July 17 2023
Written by Diamonique “Diamond” Suber
Imagine entering your senior year of high school as a scholar athlete, looking forward to a full-ride athletic scholarship, only to be diagnosed with Hodgkin’s Lymphoma a few short months later. This was my reality at just 17 years old.
My journey started as I was walking the aisles of Walmart with my parents, and I felt a small nodule in my neck. I had my mom check out this spot and she took me to be checked. As I sat in the emergency room, I was told after my examination that this nodule was simply an infection my body was fighting off that settled in my lymph nodes which would get bigger before it got better. A 14-day antibiotic and two emergency room visits later, I found myself being referred to Brenner’s for a biopsy.
November 8, 2013, I sat in the 9th floor Pediatric HemOnc clinic being told I had stage 3a Hodgkin’s Lymphoma. The events that followed my diagnosis are somewhat of a blur. It consisted of surgery for my port-a-cath placement and then my treatment began. I underwent chemotherapy and radiation therapy. Although I turned 18 shortly after my first chemotherapy treatment, I was able to remain on the pediatric unit throughout my treatment. This, I am thankful for.
Once I hit my 3-year remission mark, I was transitioned from the pediatric HemOnc clinic to the Survivorship clinic and although I love my care team dearly and have been given numerous opportunities through the Survivorship clinic, there is a noticeable difference in treatment being a young adult as opposed to when I was an adolescent.
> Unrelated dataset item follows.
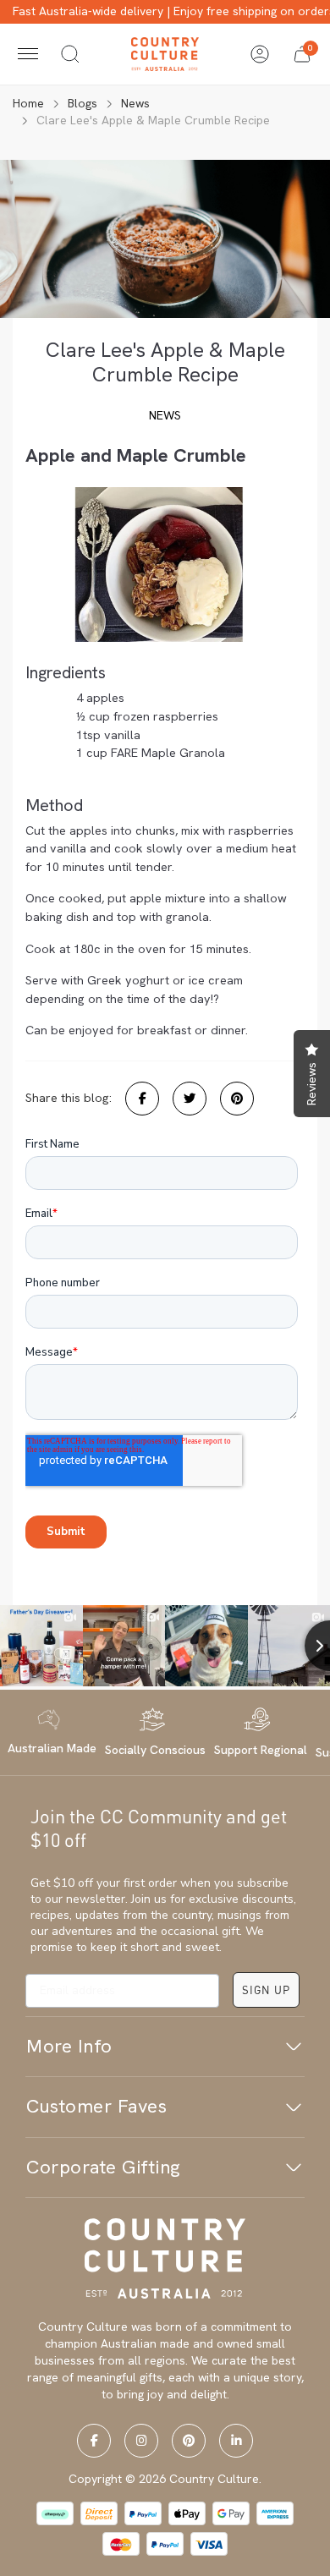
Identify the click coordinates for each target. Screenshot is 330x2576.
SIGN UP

As an adolescent patient, I felt like my care team was my family. We would discuss things like my college plans and my personal life outside of my diagnosis. As a young adult patient, I feel like visits are in and out and although I enjoy that, sometimes I just wish I still got asked those questions about my personal life. I wish we had those check-ins of “what are you doing now” “how’s the family” etc. Instead, I get “you look great” “don’t forget your mammograms start this year” “let’s plan to have you back in one year”.
I am not complaining one bit because I am blessed to be able to say I am 9 years cancer free. In those 9 years, I have participated in numerous Relay for Life events, graduated high school and college, given birth to a now handsome 3 year old, which are some things that if you asked me 9 years ago, were things that may not have been possible for me. I am a part of an adolescent young adult support group, I have been a speaker in two major conferences, one for NCORP and one for SCOR as an adolescent young adult patient advocate.
Cancer pushed me to live beyond my wildest dreams. Cancer showed me that I need to be grateful for each day that I have on this earth, and I intend to continue to use my voice to advocate for adolescent young adult patients in every aspect that I can.This is simply the beginning. The best is yet to come.